■ **Work task**: Reproduce everything from the line that contains "Click the show desktop icon in the taskbar" down to the line that contains "Task: Click the 浴室床 application tag" in the listing below, word for word and nothing more. Leave the pictures out.

■ **Source data**:

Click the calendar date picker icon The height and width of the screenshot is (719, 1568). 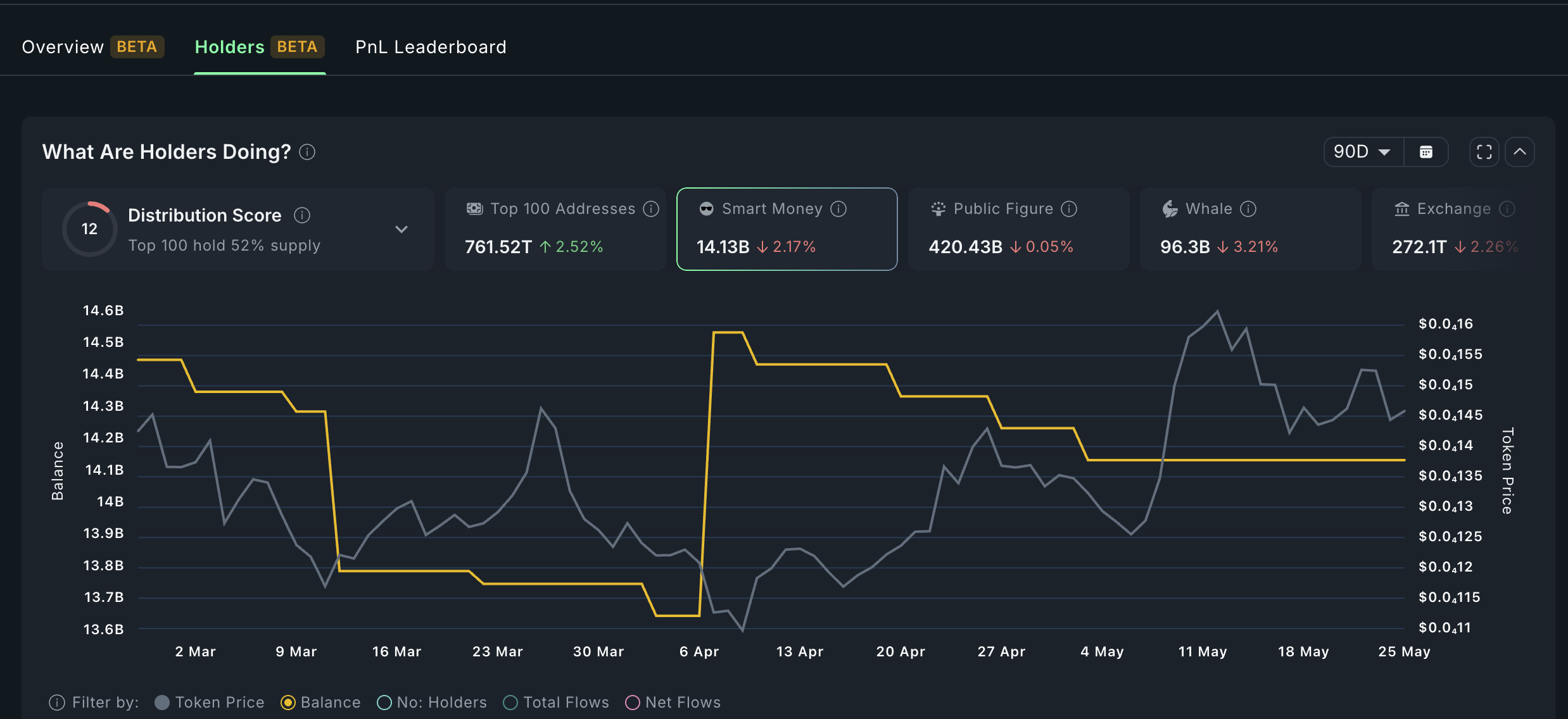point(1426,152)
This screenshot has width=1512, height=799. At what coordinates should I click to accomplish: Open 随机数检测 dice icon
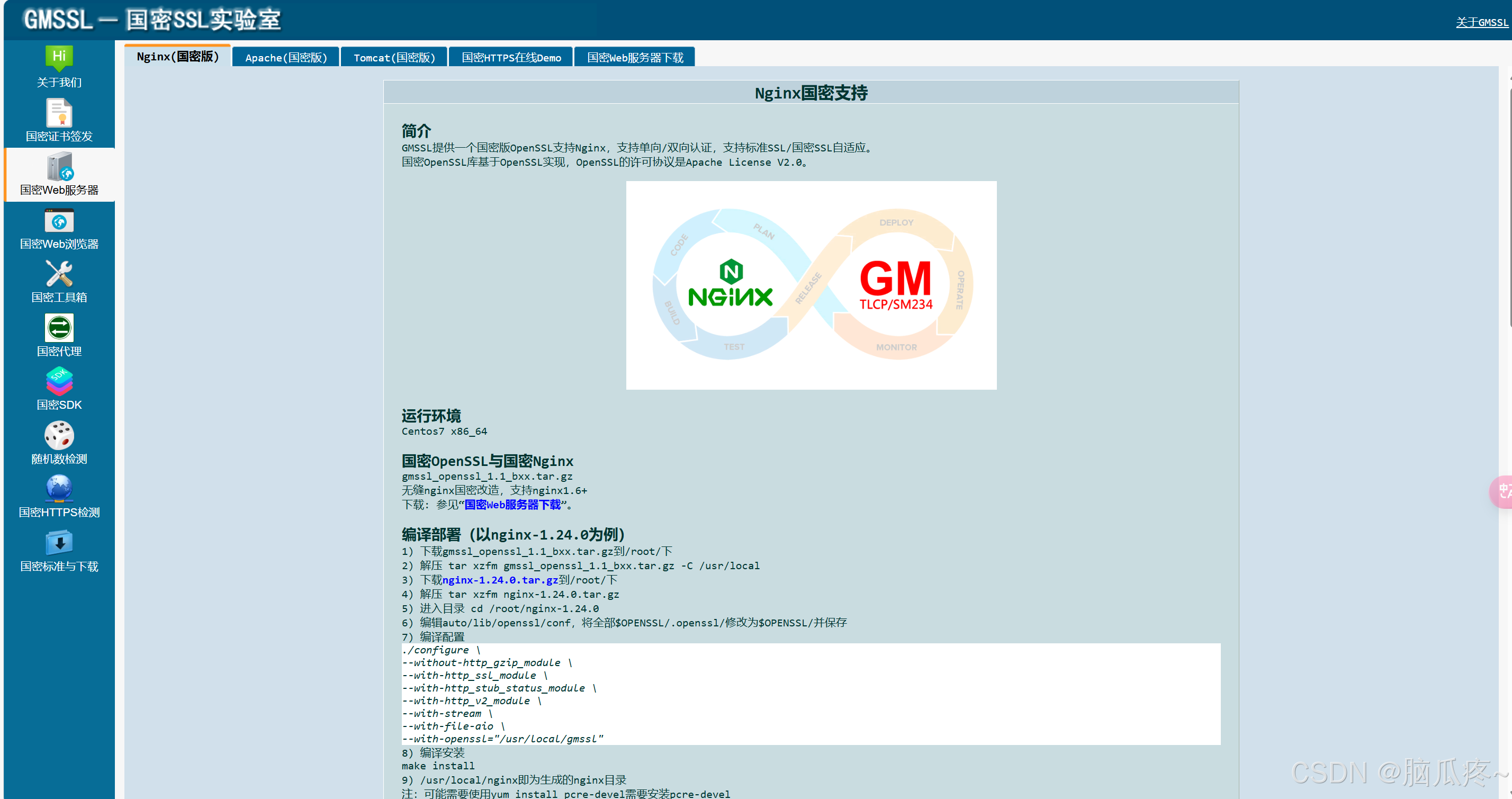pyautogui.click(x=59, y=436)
...
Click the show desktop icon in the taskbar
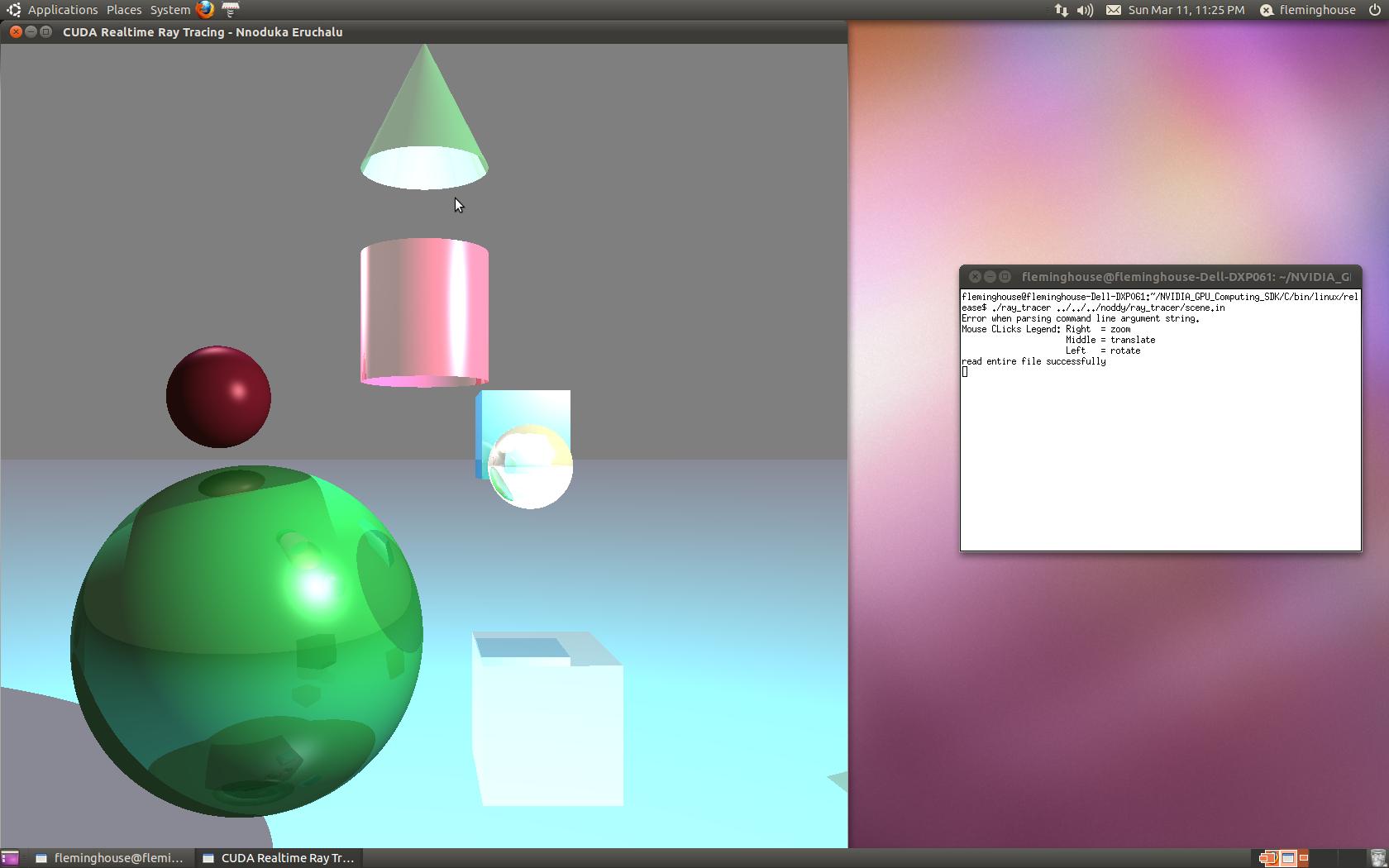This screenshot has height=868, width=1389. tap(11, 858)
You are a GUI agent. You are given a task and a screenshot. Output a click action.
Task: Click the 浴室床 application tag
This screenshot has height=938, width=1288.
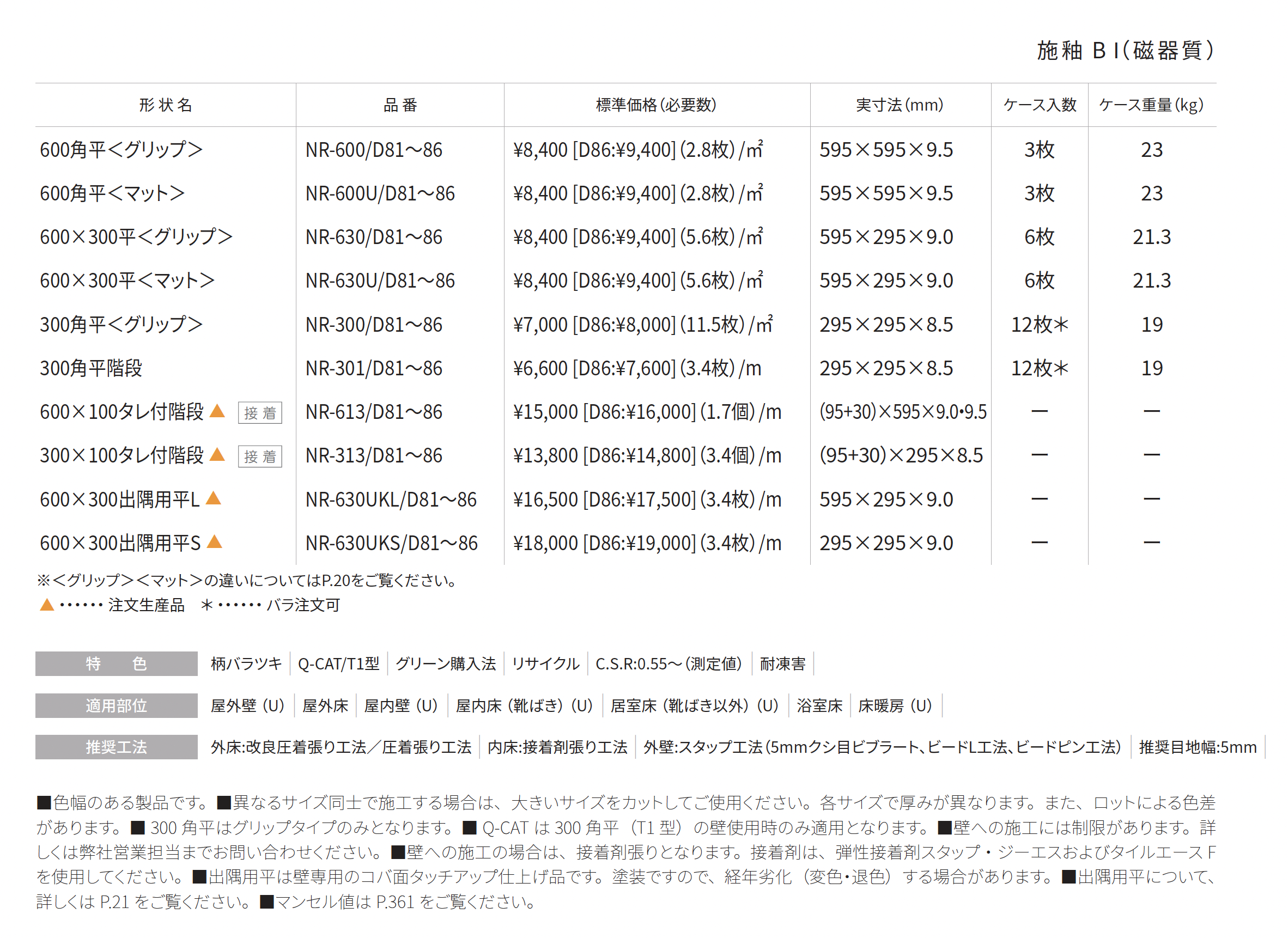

■ **Result**:
Click the show desktop icon in the taskbar
This screenshot has height=868, width=1389. tap(11, 858)
You are a GUI agent. You are given a task and a screenshot. Output a click action.
Task: Click the 浴室床 application tag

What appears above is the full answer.